**BLOK TEKS**:
- - - - -

Jika pemerintah sungguh ingin memajukan kebudayaan, aturan itu tak bisa berhenti sebagai formalitas. Ia perlu diterjemahkan ke dalam tindakan. Ke dalam program yang menyentuh. Ke dalam pendanaan yang nyata. Ke dalam keberpihakan yang bukan basa-basi. Ironisnya, dalam kesunyian birokrasi itu, kita ingat bahwa kebudayaan sering kali justru bertahan dalam ketidakpedulian negara. Ia dirawat oleh komunitas kecil. Oleh individu keras kepala yang menulis puisi meski tak dibaca siapa pun. Oleh seniman jalanan yang melukis tembok meski dicat ulang esok harinya. Oleh tetua desa yang menjaga ritual, meski dianggap “ketinggalan zaman.”

- - - - -

**SOAL LATIHAN**:
1. Jawab pertanyaan berikut berdasarkan teks tentang kebudayaan di atas:
(a) Kalau pemerintah sungguh ingin memajukan kebudayaan, aturan itu tak bisa berhenti sebagai apa?
(b) Siapa yang menulis puisi meski tak dibaca siapa pun?
(c) Apa yang dijaga oleh tetua desa?
2. Tulis lanjutan teks tentang kebudayaan di atas, mulai setelah kalimat terakhirnya.

**DATA YANG DITAMPILKAN**:
- - - - -

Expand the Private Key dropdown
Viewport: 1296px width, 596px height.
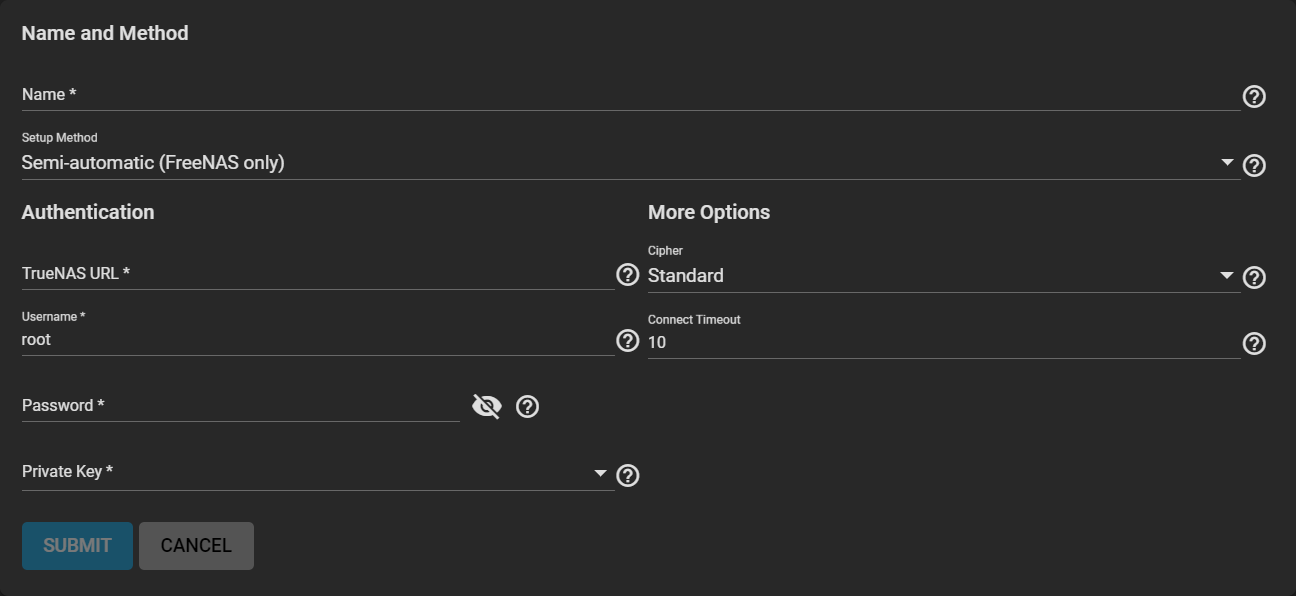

- - - - -

**HASIL TUGAS**:
1.
(a) Formalitas.
(b) Individu keras kepala.
(c) Ritual.

2.
Tetapi itu bukan alasan bagi negara untuk abai. Justru karena akar rumput terus hidup, negara seharusnya hadir. Bukan untuk mengatur dengan tangan kaku, namun untuk memayungi, memberi ruang, memastikan ia tak punah dalam arus besar pasar dan teknologi.

Evaluasi terhadap pelaksanaan Perda ini, sesungguhnya, tak perlu menunggu audit resmi. Kita cukup mendengar suara-suara kecil itu. Dari teater kecil yang masih berlatih dengan lampu seadanya. Dari sanggar tua yang nyaris roboh tapi masih mengajarkan tari tradisi. Dari desa yang bertahan dengan upacara panen, meski dianggap tak relevan oleh pejabat kota.

Apakah mereka sudah merasa diperhatikan? Apakah Dewan Kebudayaan yang dijanjikan sudah mendekat ke realitas mereka? Ataukah semua ini hanya satu lagi janji yang lahir di ruang sidang, lalu menguap di meja birokrasi?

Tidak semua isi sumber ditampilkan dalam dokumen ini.